Overall Winner Declaration

Winner

In the Numbers Freaks Corner, the NIU KQi1 Pro scores 2 points against the XIAOMI Pro 2's 8. In the Author's Category Battle, the NIU KQi1 Pro gets 22 ✅ versus 21 ✅ for XIAOMI Pro 2 (with a few ties sprinkled in).

Totals: NIU KQi1 Pro scores 24, XIAOMI Pro 2 scores 29.

Based on the scoring, the XIAOMI Pro 2 is our overall winner. Between these two, the Xiaomi Pro 2 simply feels like the scooter that lets you say "yes" to more journeys without thinking. Its extra stamina and stronger shove make it a more capable everyday partner, even if it doesn't exactly thrill in any one area.
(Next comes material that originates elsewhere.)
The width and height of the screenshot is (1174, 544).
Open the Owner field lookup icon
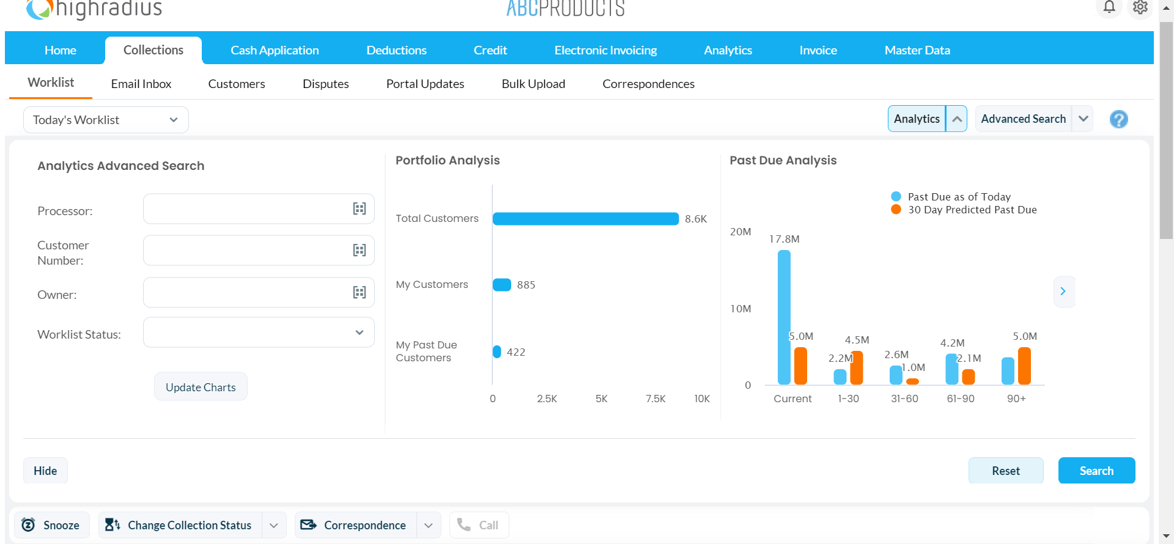[x=360, y=293]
The NIU KQi1 Pro is the conservative choice: honest, sturdy and easy to live with, but also clearly built for shorter, simpler lives. If you want that satisfying sense that your scooter can comfortably stretch beyond your minimum needs, the Pro 2 delivers. If you're certain your world is smaller and you'd rather spend less while still avoiding bargain-bin junk, the NIU will get you there-just don't ask it to do much more.

That's our verdict when we try to stay objective – but hey, riding is mostly about emotions anyway, so pick the one that will make you look forward to your commute every single day.